Qu’en est-il des tensions entre la Pologne et l’Ukraine aux frontières ?
Depuis un certain temps, l’Ukraine et la Pologne entretiennent des relations tendues, principalement en raison du transport de céréales ukrainiennes. Au printemps 2022, la Commission européenne a instauré des « voies de solidarité » pour aider à l’exportation et la vente de produits agricoles ukrainiens sans taxes douanières vers l’Afrique et le Moyen-Orient. Selon la Fondation Farm, une organisation de réflexion autour des problématiques agricoles internationales, près de la moitié des céréales ukrainiennes transitent ou terminent leur trajet au sein de l’Union européenne. Ces céréales sont moins chères que le blé produit dans l’UE, en particulier dans les pays d’Europe centrale.

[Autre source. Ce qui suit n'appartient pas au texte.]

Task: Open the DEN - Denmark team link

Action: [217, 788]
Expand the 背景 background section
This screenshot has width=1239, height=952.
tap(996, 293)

À cause de l’instabilité que ces céréales ont créée sur leur marché local et de l’impact sur le revenu de leurs agriculteurs, la Pologne, la Bulgarie, la Hongrie, la Roumanie et la Slovaquie ont bloqué leurs importations en avril 2023. Bruxelles a donné son feu vert à cet embargo à condition qu’il ne bloque pas le transit vers d’autres pays et ne dure que quatre mois. La Pologne a maintenu sa frontière fermée aux céréales ukrainiennes après l’été, malgré l’opinion de Bruxelles qui a estimé que l’embargo n’était plus nécessaire car leurs analyses indiquaient qu’il n’y avait plus de distorsion des marchés nationaux de céréales.

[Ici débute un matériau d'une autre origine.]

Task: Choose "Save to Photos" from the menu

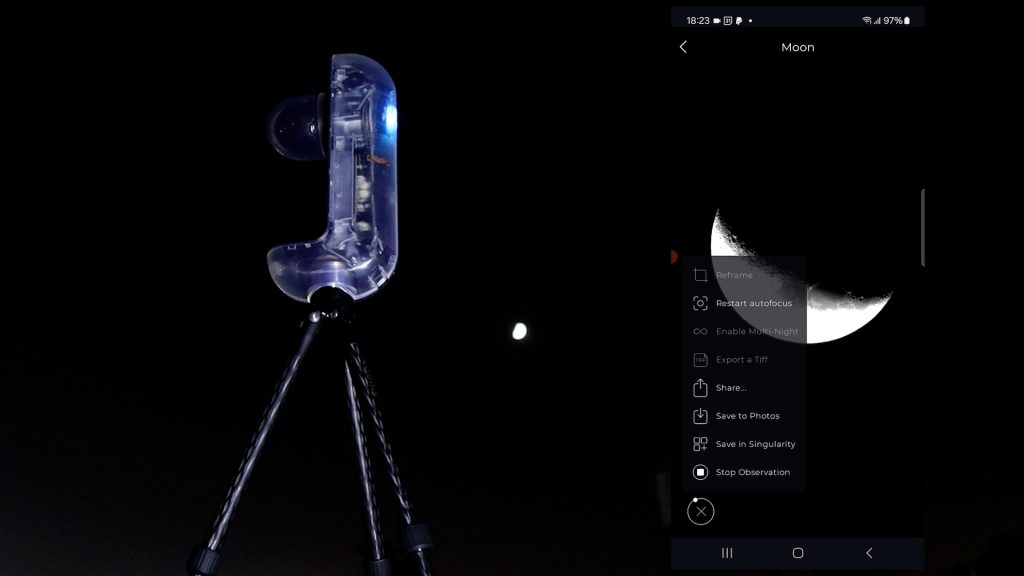Action: pos(747,416)
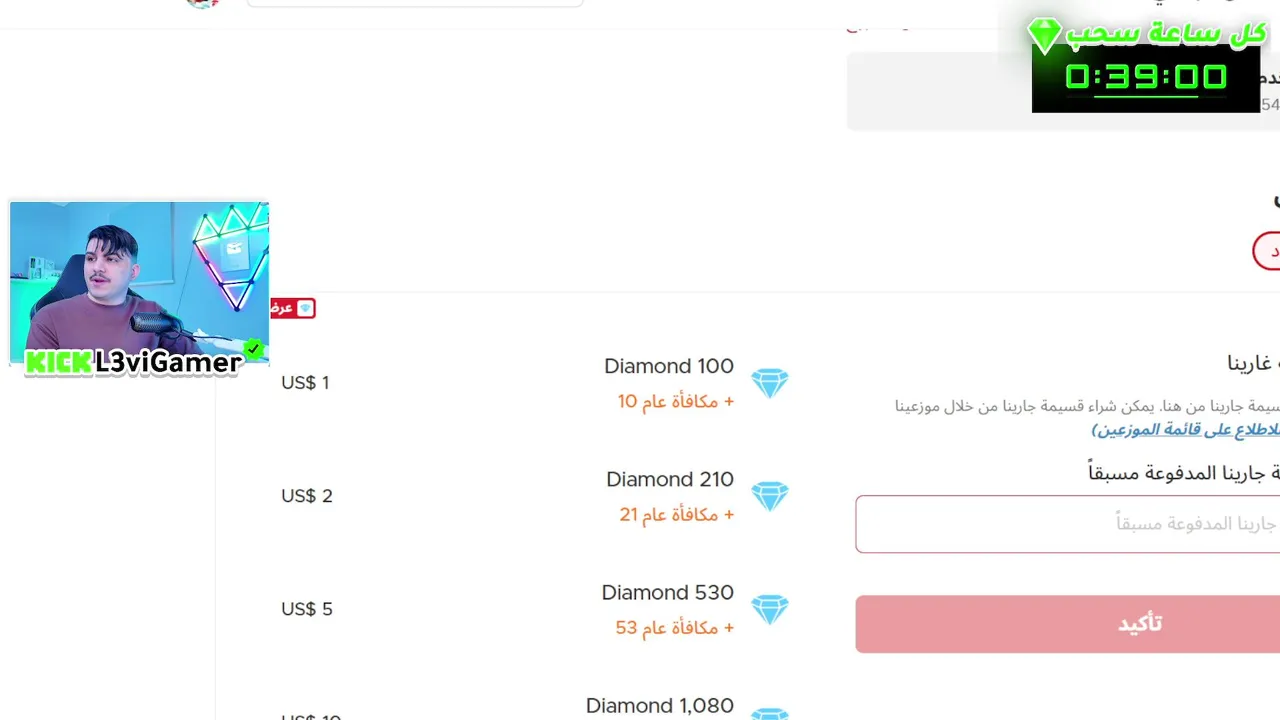Click the Diamond 210 gem icon
The image size is (1280, 720).
point(770,496)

Des agriculteurs en Pologne bloquent l’accès à la frontière avec l’Ukraine pour interdire l’entrée de camions ukrainiens sur leur sol national. Ils demandent un « embargo total » sur les marchandises agricoles et alimentaires ukrainiennes. Ces manifestants se plaignent notamment de l’augmentation drastique de leurs coûts de production, tandis que les entrepôts et silos sont engorgés et que les prix sont à leur plus bas niveau. Au début de 2024, le président ukrainien a exprimé son avis selon lequel le blocus de la frontière polonaise était un signe de « l’affaiblissement de la solidarité » envers son pays, et a appelé à des discussions avec la Pologne. « Seule Moscou se réjouit de ces tensions », a-t-il déclaré, en condamnant « l’émergence de slogans ouvertement en faveur de Poutine ».